Wednesday, May 27, 2009

Waxman-Markey Math: What are the numbers and what might they mean?

A marked-up version of the American Clean Energy and Security Act of 2009 initially released in April 2009 and revised in mid-May (a/k/a the Waxman-Markey draft bill) passed out of the House Committee on Energy and Commerce on May 21, 2009.

The revised draft bill is 932 pages and covers a broad range of big-picture energy issues, including energy efficiency, renewable energy, and a federal cap-and-trade program to reduce greenhouse gas emissions.

In this short comment, we focus on the cap-and-trade part of the Waxman-Markey bill. In particular, we consider the numbers in the current draft to see what they are, as a starting point for thinking more deeply later about what they might mean for capital, carbon, energy, and related markets.

We consider the minimum carbon prices in the Waxman-Markey bill, and we use them to estimate the minimum value of freely-allocated allowances in the aggregate and to individual industry sectors.
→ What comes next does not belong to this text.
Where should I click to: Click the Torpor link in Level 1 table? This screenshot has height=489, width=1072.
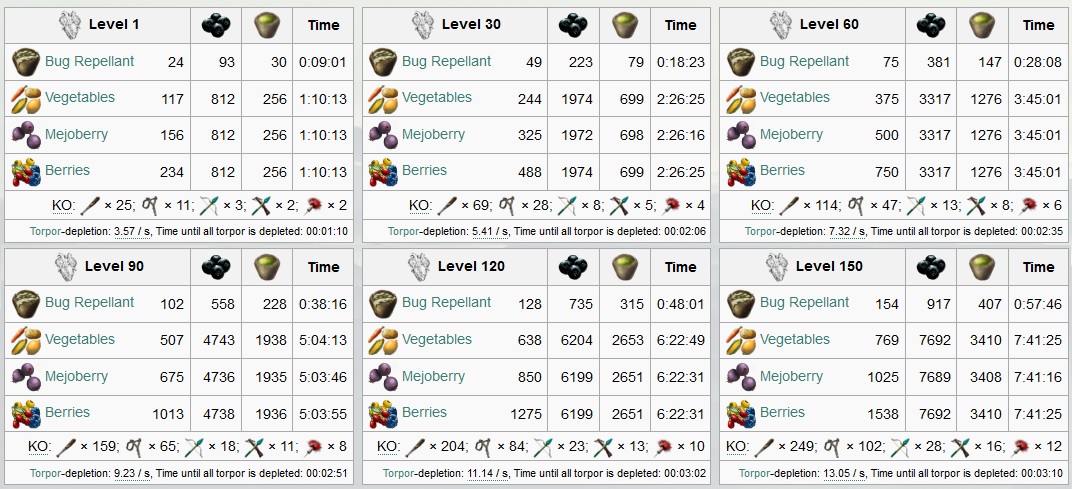45,231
We give particular attention to the electric power sector, estimating the minimum value of its free allocations and the minimum cost of purchasing the additional allowances it will need to cover its likely emissions.

The ultimate impacts of a Waxman-Markey style cap-and-trade program depend on many factors beyond the numbers in the draft bill, so we do not project them here. However, the numbers indicate one of the most critical factors will be the collective public and political will for the US to see-through such a program once the costs kick in. Without that will, forecasting carbon impacts based on economic and market fundamentals may generate the wrong projections, and the credibility of the entire program may be at risk.